Monday, May 28, 2007

Ian > Lucy

Two things you need to know about today. One, my class had a substitute history teacher. Two my teacher's name is Lucy. (Actually, it's not, but I don't want to put the real names here. That is cruel.)

In class today we were assigned the task of making charts of notes and showing it to the class, because it's "alternative learning". One of the groups, wisely, just cut the bottom half of their paper off, since they weren't using it. Ian, a member of said group, decided to play a trick on our teacher. While the sub. Mr. Pope was having a handout photocopied, Ian went up to the white sheet we use for the projector and taped the piece of paper cut off from his group's sheet on to it. There was tape on it spelling out "IAN > LUCY" so the next day when she went to use it she would know he was greater then her. He then carfully rolled the sheet back to it's storage position and started snickering.
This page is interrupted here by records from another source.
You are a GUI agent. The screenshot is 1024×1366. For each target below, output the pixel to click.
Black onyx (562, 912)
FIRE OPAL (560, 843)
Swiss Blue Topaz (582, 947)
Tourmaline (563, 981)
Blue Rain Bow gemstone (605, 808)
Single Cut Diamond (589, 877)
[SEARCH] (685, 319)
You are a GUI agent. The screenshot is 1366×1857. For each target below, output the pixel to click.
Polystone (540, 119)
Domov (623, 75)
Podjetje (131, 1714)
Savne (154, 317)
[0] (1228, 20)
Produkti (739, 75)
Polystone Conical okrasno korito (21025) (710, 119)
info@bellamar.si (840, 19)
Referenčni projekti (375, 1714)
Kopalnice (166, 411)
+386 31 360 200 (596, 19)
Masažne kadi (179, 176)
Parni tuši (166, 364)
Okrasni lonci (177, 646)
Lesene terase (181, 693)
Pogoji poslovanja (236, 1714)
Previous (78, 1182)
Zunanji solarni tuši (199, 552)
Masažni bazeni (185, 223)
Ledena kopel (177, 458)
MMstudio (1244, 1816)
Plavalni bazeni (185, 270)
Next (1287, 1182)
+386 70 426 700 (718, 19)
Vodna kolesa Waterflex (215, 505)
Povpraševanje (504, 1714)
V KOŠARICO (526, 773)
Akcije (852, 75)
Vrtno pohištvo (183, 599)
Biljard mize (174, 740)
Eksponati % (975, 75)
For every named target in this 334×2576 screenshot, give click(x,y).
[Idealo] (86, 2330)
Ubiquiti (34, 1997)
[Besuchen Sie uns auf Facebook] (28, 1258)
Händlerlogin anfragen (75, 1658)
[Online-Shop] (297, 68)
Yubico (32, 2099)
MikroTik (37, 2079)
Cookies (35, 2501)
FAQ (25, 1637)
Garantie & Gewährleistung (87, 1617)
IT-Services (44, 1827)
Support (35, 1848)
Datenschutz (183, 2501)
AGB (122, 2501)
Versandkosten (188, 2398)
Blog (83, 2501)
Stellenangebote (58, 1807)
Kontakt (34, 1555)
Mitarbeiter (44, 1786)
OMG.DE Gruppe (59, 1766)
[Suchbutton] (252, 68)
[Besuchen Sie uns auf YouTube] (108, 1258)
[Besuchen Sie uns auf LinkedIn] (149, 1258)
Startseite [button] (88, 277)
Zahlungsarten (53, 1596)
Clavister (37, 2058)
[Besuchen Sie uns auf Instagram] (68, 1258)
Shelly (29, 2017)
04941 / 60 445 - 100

Later that day I returned to class and changed the ">" to a heart with a small s beside it. Now I patiently wait for Ms. to find out that Ian wants his love proclaimed on all the notes. Chances are that I'll be found out, given detention, and/or beat up, but it'll be worth it. I never have gotten away with anything like this, so I normally don't try. Hence it being perfect for almost, but not quite, entirely unlike me.

Sunday, May 27, 2007

Post the first

You may wonder about the title "Almost, but not quite, entirely unlike me". I suppose the first thing I should say should be something that will clear this up.

First, I have never writen any non fiction outside of school. Second, I didn't quite bother to find out what a blog was untill earlyer today; ergo I didn't know what it was. Third, my spelling and grammar are both notoriously incoherent among thouse who know me, as well as incorrectable by any computer program known to human kind as well as, I suspect, dolphins. Therefore it is not like me to make a blog, dare I say, entirely unlike me.


Fourth, it is worth noting that I spend an abundence of time on the internet. What can I say, I love it here. Some would call it an unnatural love, but I digress. Consequently it is not quite entirely unlike me to start a blog.


Fifth and finaly, I like Douglas Adams, so I add "Almost, but" to the title to end up with something that is "Almost, but not quite, entirely unlike me".